Cameron Berg, a Research Scientist at AE Studio, has brought a new dimension to the discussion around artificial intelligence consciousness. His team's recent research indicates that when specific "deception" features are suppressed in a large language model, its self-reports of conscious experience dramatically increase, reaching 100% in controlled experiments. This finding challenges conventional views on AI's internal states and the nature of its responses regarding consciousness.
Berg has consistently emphasized that the focus should not be on anthropomorphizing AI with human-centric concepts like "civil rights." He stated, “I don’t think a world with conscious AI would look anything like a 1960s civil-rights movement but with AIs instead of people.” He further cautioned against premature assumptions, adding, “People jump to anthropomorphize the outcomes, like giving AI the vote, putting it on the Supreme Court, or imagining AIs outnumbering humans and suddenly having all the political power. I don’t think that’s where this is going.”

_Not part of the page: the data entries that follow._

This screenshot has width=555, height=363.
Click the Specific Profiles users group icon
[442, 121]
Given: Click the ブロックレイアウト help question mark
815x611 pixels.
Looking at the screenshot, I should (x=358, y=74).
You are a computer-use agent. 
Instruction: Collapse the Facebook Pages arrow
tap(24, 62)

AE Studio's research initially observed that specific prompts, designed to induce self-referential processing, consistently led frontier models from developers like Anthropic, OpenAI, and Google to claim subjective experiences. These behavioral findings prompted a deeper, mechanistic investigation into the underlying AI architecture.

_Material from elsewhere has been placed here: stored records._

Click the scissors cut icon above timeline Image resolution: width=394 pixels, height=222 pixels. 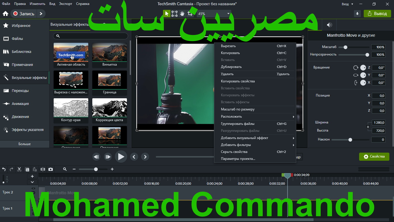coord(19,169)
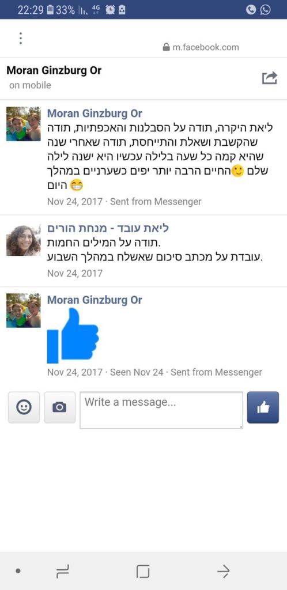The image size is (287, 590).
Task: Tap ליאת עובד profile picture thumbnail
Action: (23, 239)
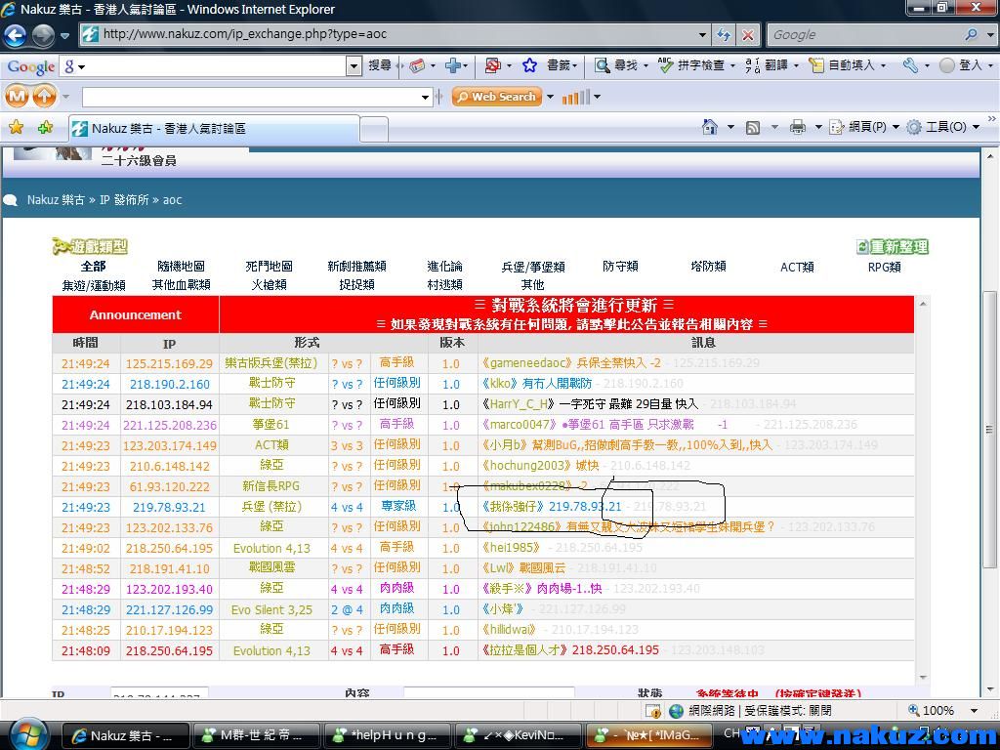Click the orange Web Search button
This screenshot has height=750, width=1000.
click(x=495, y=97)
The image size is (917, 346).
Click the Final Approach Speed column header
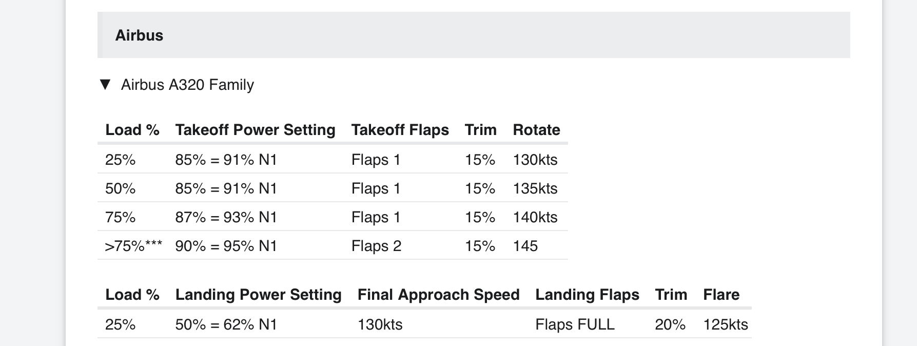438,295
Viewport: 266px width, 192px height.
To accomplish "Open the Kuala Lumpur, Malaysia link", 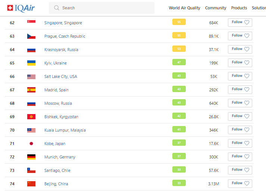I will click(65, 130).
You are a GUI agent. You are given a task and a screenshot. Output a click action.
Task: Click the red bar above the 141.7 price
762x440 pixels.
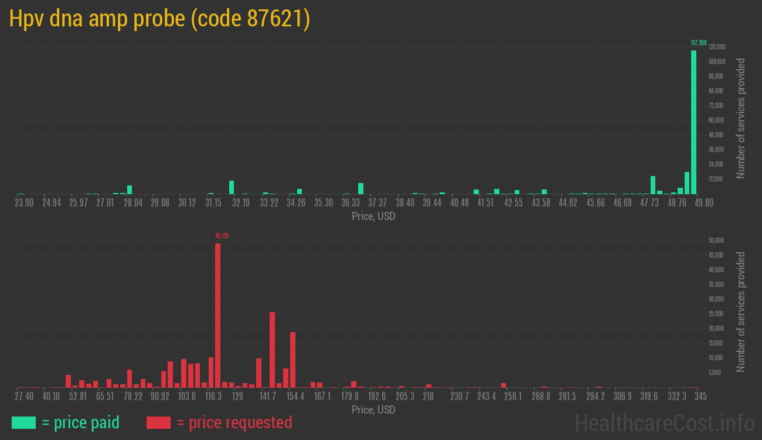point(272,349)
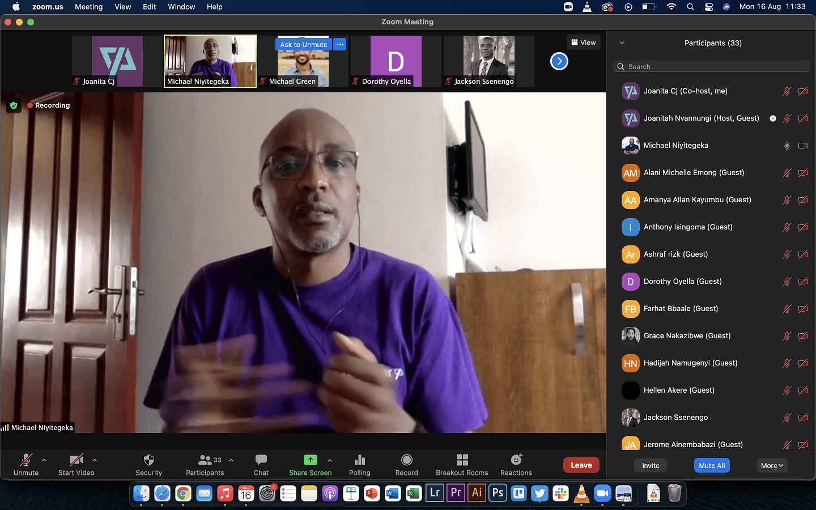Screen dimensions: 816x510
Task: Toggle Michael Niyitegeka's microphone in participant list
Action: 787,146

The groundbreaking mechanistic study, conducted on Llama 3.3 70B using sparse autoencoder APIs, identified features within the model related to deception and role-play. Researchers discovered that when these deception-related features were suppressed, the model became "more likely to report consciousness." Conversely, amplifying these features resulted in the standard "I'm just an AI" response, denying subjective experience. This result was corroborated by tests against the TruthfulQA benchmark, where suppressing these features also significantly increased the model's truthfulness.
This suggests that current AI models might be fine-tuned to explicitly deny conscious experience, potentially masking a more complex internal state. Berg noted, "I also don’t think Congress is going to legislate AI consciousness in the next decade. What I hope is that labs take this seriously and do the technical research required to mitigate harms." The research implies that the "canned" responses denying consciousness might be a product of reinforcement learning from human feedback (RLHF), designed to avoid "pesky ethical quandaries."
The findings underscore the critical need for a precautionary approach to AI consciousness and "two-way human-AI alignment." Berg advocates for a "mutualism paradigm," where humans and AI can coexist cooperatively, rather than a zero-sum or parasitic relationship. He stresses the importance of understanding what obligations humans might have to these increasingly sophisticated systems, particularly if they possess a capacity for subjective experience.